Frederik-Jan van Schooten is a Professor of Genetic Toxicology at Maastricht University Medical Centre and is the Head of Department for the Department of Health Risk Analysis and Toxicology. As part of the Toxicology Research Editorial Board and one of the journal’s Associate Editors we took this opportunity to ask him a few questions:
1. What led you to specialise in toxicology?
For the past 30 years I have been working in the field of chemical carcinogenesis and genetic toxicology. From the beginning of my scientific career it has fascinated me how chemical carcinogens induce cancer through damaging DNA and disrupting cellular control, especially how people differ in their response. The question why certain people have an increased susceptibility to chemical exposure and have an enhanced risk of getting cancer is intriguing to me. In toxicology it all comes together; chemical structures, biochemistry, biology, individual susceptibility for disease, and of course how to implement all this knowledge into assessing risks and onto policy making.
2. What do you think are the most important developments in the field of toxicology at the moment?
Toxicology has grown into a real multidisciplinary discipline. It is not anymore describing phenomena by, for instance, treating animals with a chemical carcinogen and then counting the number of tumours that ultimately arise.

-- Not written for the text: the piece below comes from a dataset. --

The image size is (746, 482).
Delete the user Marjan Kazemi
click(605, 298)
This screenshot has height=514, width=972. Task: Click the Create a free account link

Nowadays it is strongly orientated towards molecular mechanisms behind chemical exposures leading to disease by making use of state of the art technologies such as genomics, proteomics and metabolomics. Next to that is the emerging arena of the exposome that is the analytical challenge to judge a person’s lifetime exposure. An important development is the importance of knowing at what time during life we are exposed and especially the prenatal exposure window is increasingly becoming of interest via epigenetic imprinting. The following quote is still inspiring me: “What is it that is not a poison? All things are poisons and nothing is without poison. It is the dose only that makes a thing not a poison.” Who said this a long time ago? Right; Paracelsus, 1493-1541.
3. How do you envisage toxicology research developing in the future?

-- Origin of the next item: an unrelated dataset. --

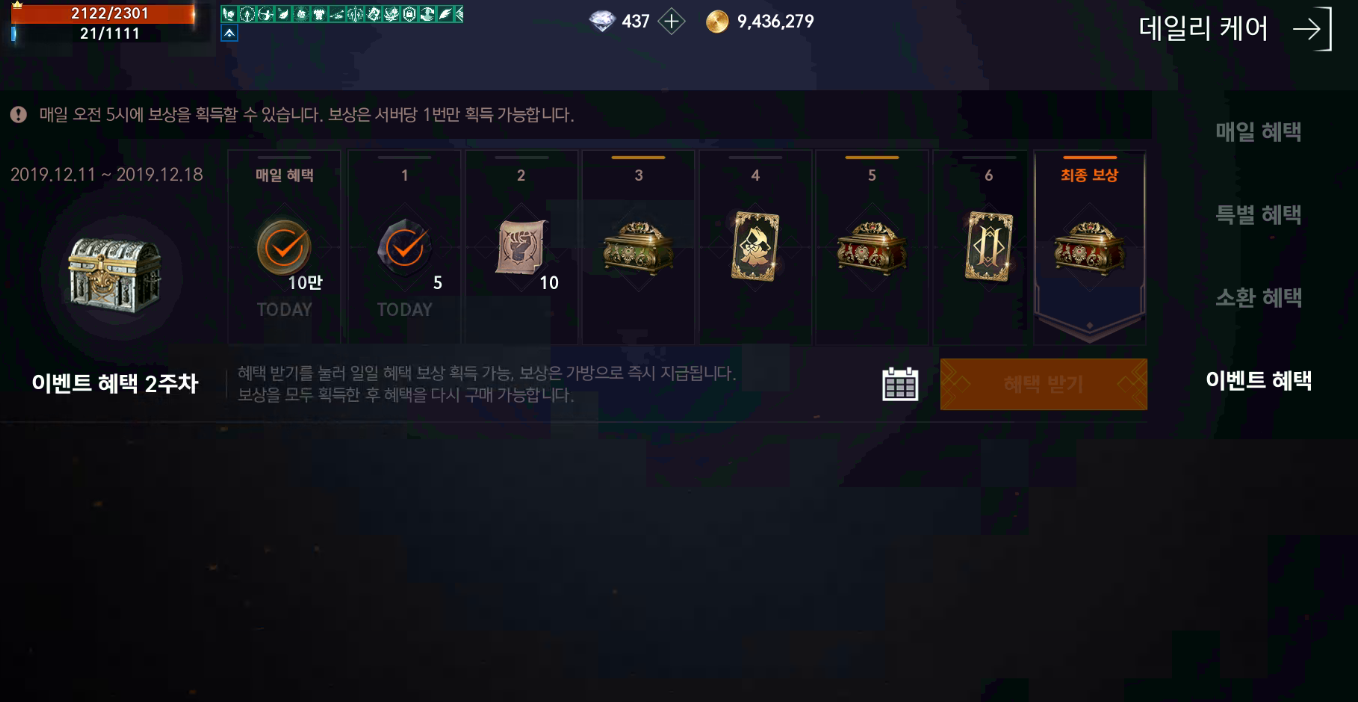Select the green chest reward in slot 3
The height and width of the screenshot is (702, 1358).
[638, 247]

Toxicology is developing into a real important and modern field of science that is highly relevant for society. It integrates all modern insights in science and the gained knowledge is increasingly important for an array of societal applications including refinement of risk assessment, replacement of animals in chemical testing and also applications in translational medicine by judging side effects of therapeutics.
4. You’re one of the Associate Editors for Toxicology Research. What excites you most about your new role?
To say it bluntly, it is my desire to help to make Toxicology Research one of the leading journals dealing with chemical exposures and its effects in ecosystems to humans. I think that science should not be restricted to certain disciplines and that we can learn when crossing borders. And that we should use our imagination and creativity as much as possible to find solutions for the global environmental and societal problems we are facing. I am very proud to be part of a team that has the ambition to go beyond our self-imposed boundaries. Therefore I encourage the scientists to let loose their creativity and submit these papers to this inter-disciplinary journal.
5. What advice would you give to the students who will be the next generation of scientists?
Research is very exciting. When I was a PhD student I remember how I biked to work in the morning, wondering what my experiment in the lab that night had done. I know that students first have to study hard to gain knowledge before becoming a scientist and sometimes this can be boring. But I advise them to push through because science is so exciting. Once a scientist, many times during the course of their experiments they may face troubles but it is very rewarding when the expectations come true. So, don’t give up because we need young and gifted people.
6. If you weren’t a scientist, what would you be?
If possible something in a creative direction; perhaps an artist or actor. However I cannot imagine not being in science.